Exercise prompt >> The required output is the exact text of the lines from the line containing "Instruction: Click Bill" through the final line below, inclusive, without pictures.

Data >>

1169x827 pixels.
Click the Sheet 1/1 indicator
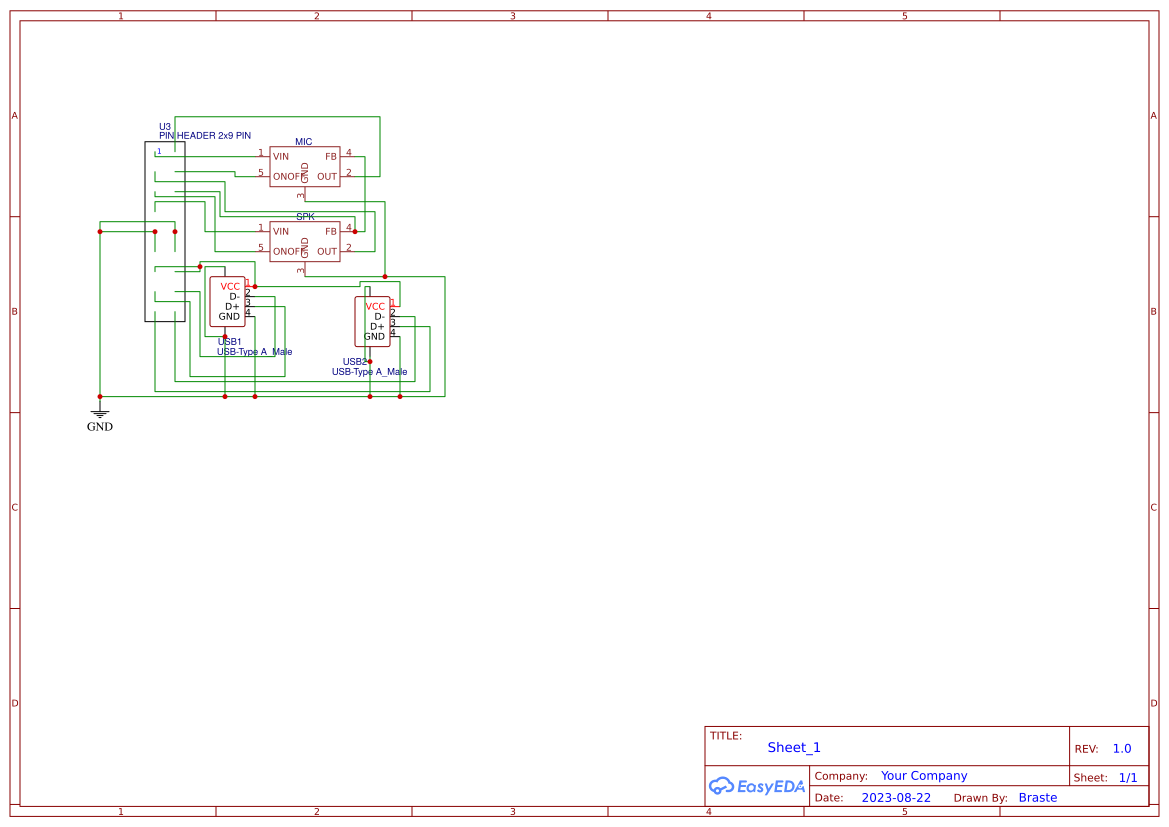coord(1128,777)
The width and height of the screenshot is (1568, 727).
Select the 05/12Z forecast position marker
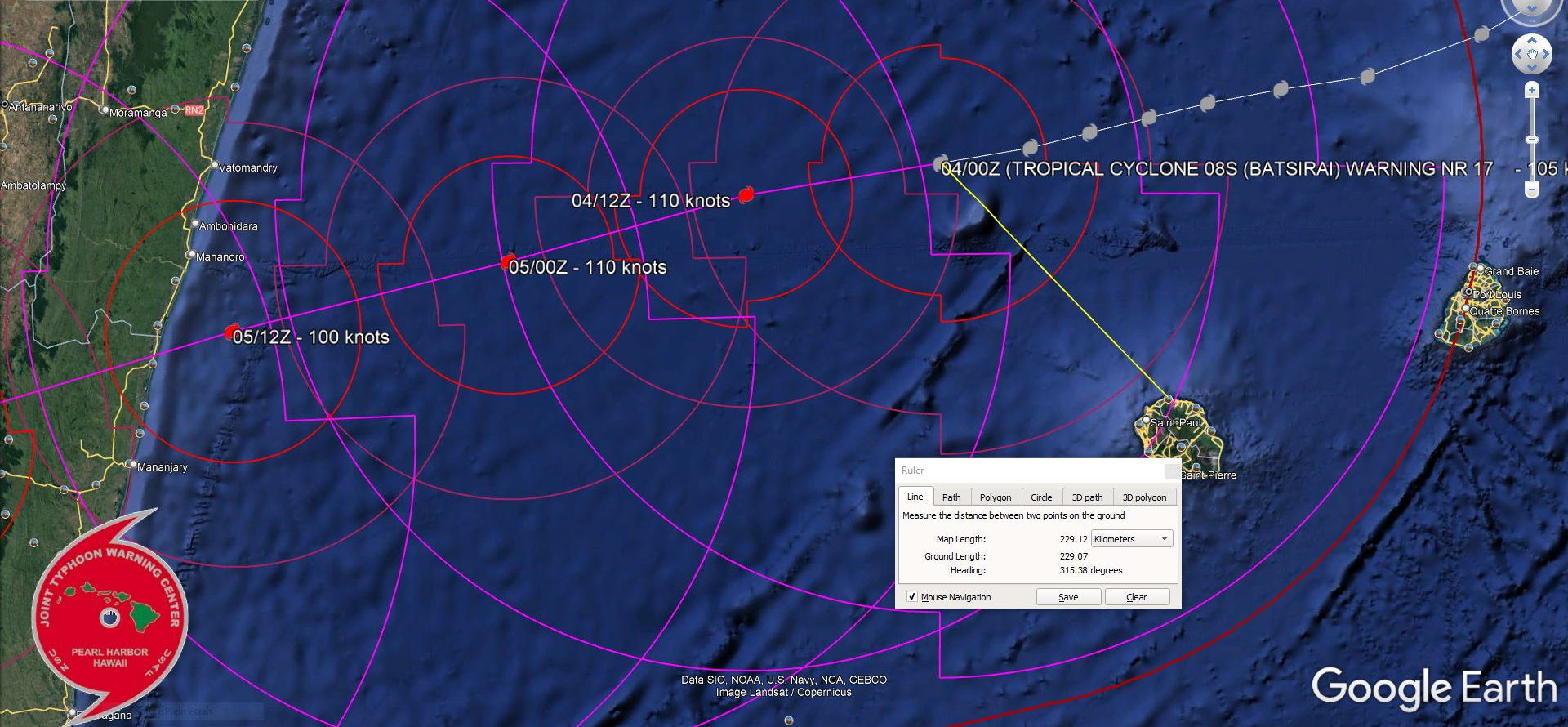232,332
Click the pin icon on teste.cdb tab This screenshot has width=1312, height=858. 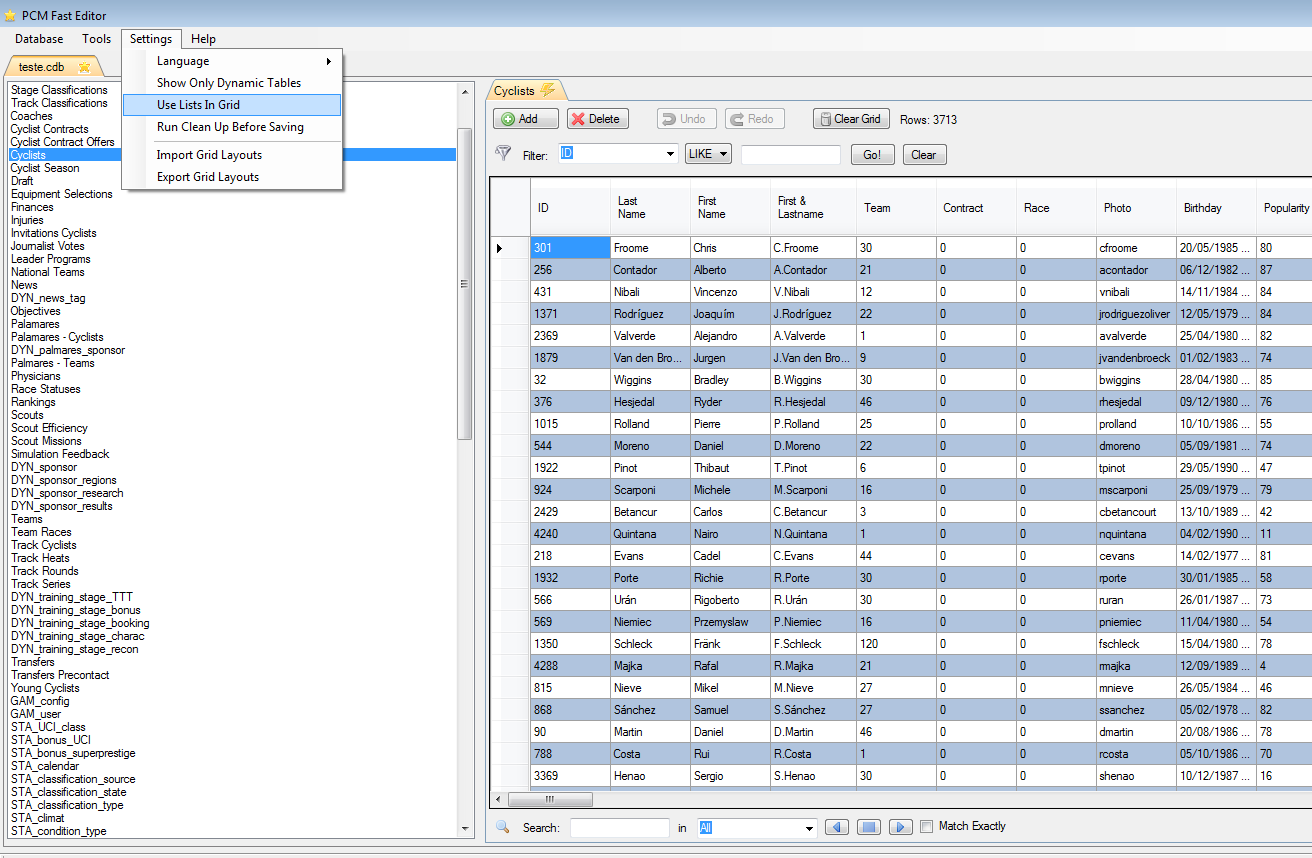84,67

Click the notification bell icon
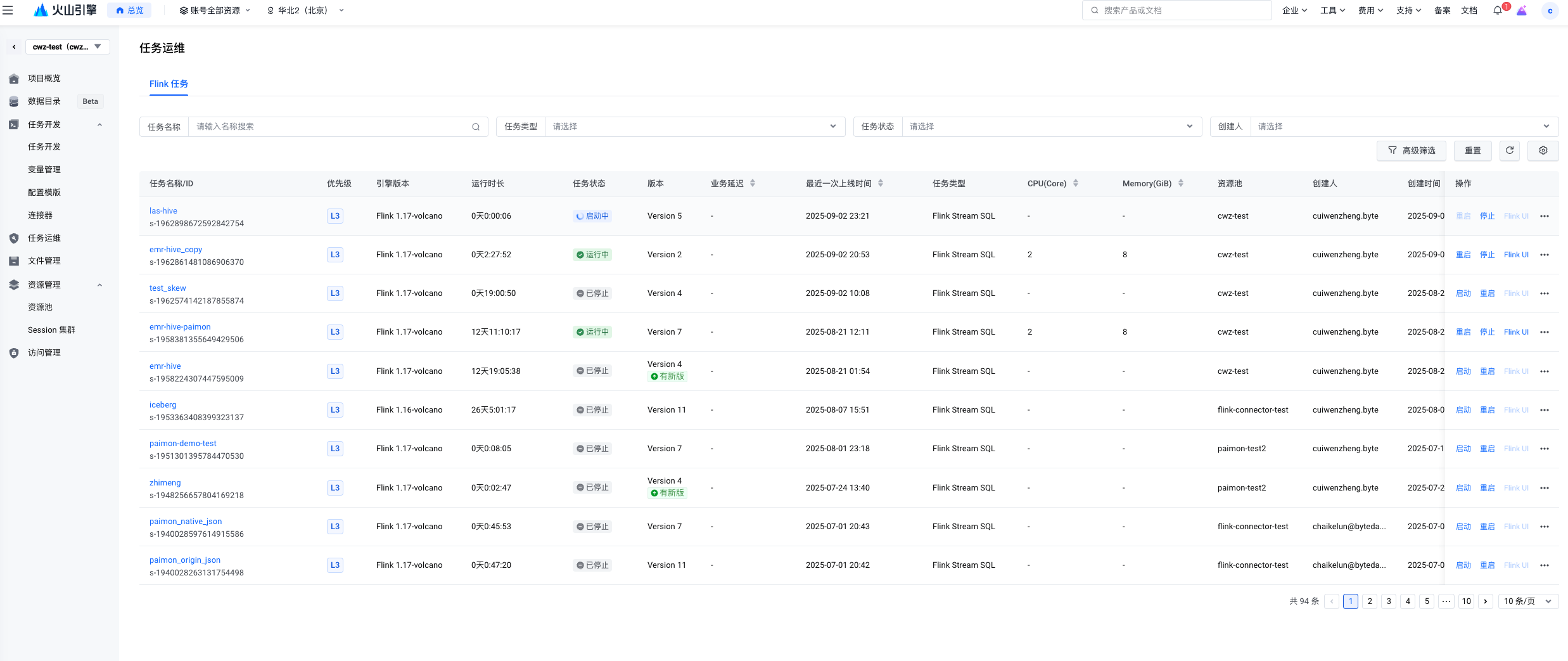pos(1498,10)
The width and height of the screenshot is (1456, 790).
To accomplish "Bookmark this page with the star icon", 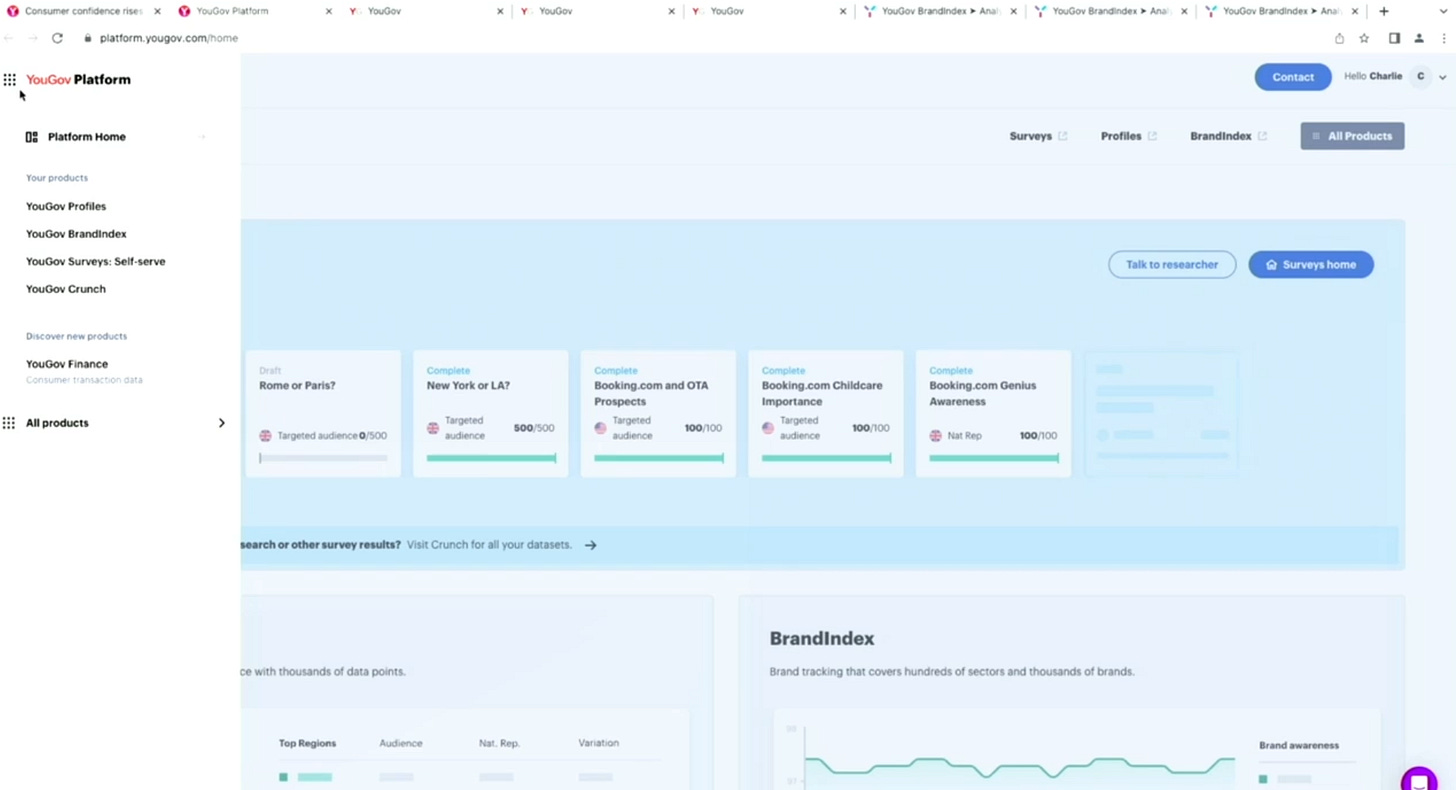I will point(1364,38).
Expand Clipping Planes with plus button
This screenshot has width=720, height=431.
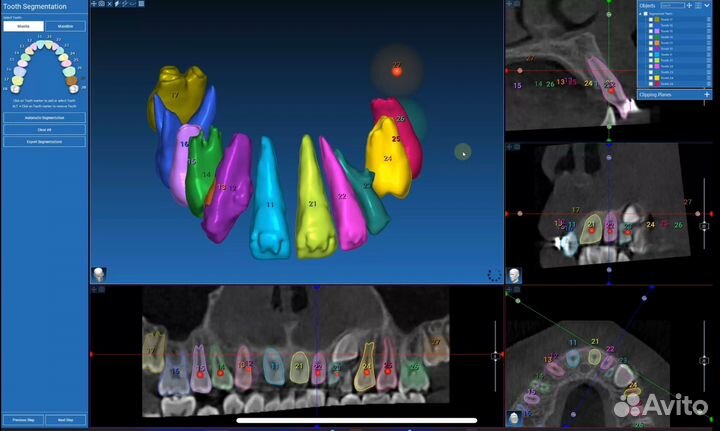point(707,95)
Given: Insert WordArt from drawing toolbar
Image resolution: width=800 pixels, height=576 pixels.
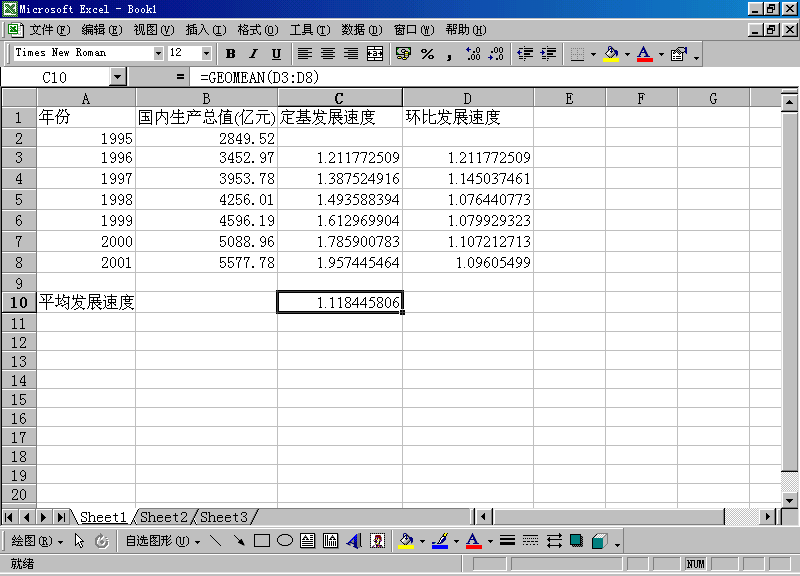Looking at the screenshot, I should 353,541.

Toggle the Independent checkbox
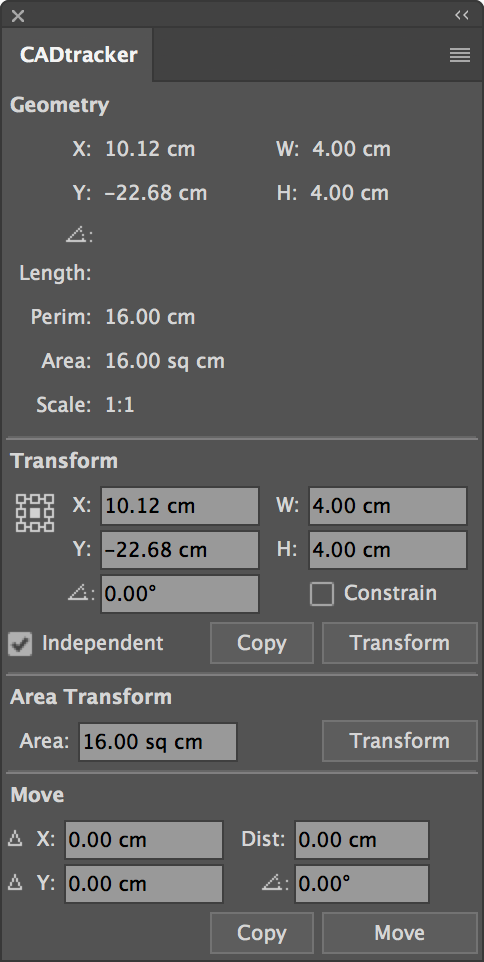click(20, 644)
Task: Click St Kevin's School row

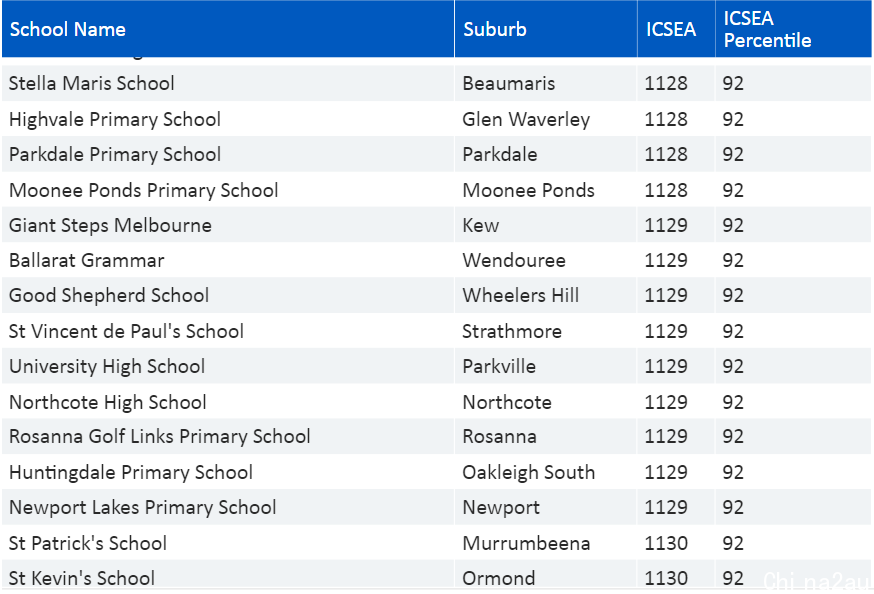Action: pyautogui.click(x=436, y=576)
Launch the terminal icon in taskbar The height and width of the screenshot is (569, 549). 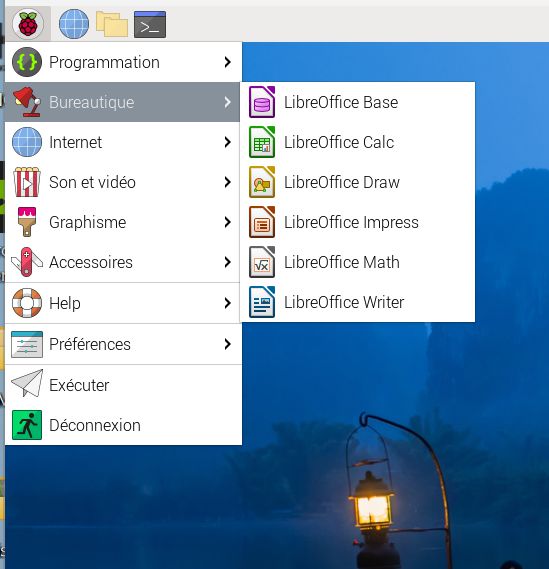click(150, 24)
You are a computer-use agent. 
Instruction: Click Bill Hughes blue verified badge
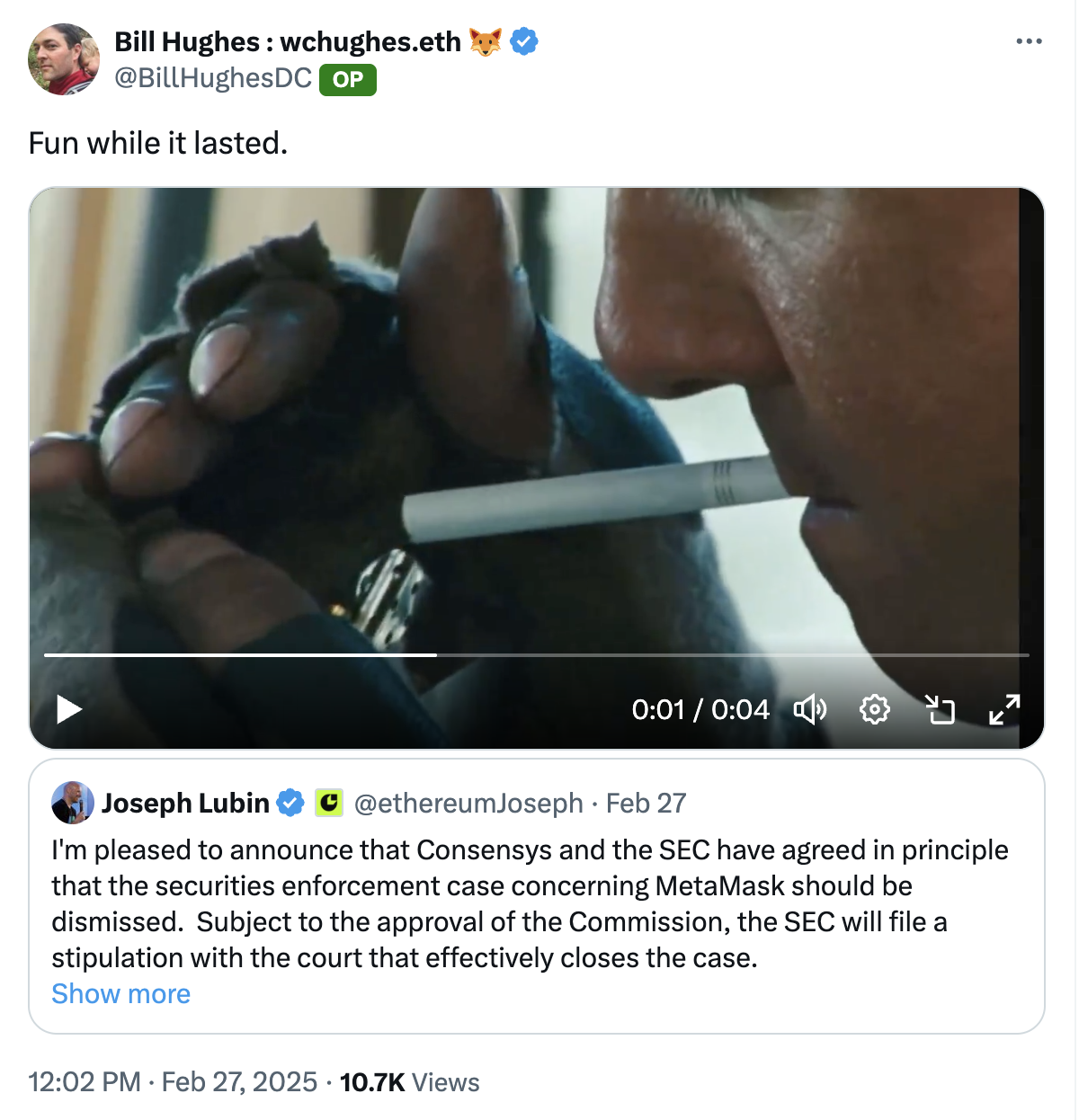click(x=524, y=41)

Reply to the exercise >>
Instruction: Click Bill Hughes blue verified badge
click(x=524, y=41)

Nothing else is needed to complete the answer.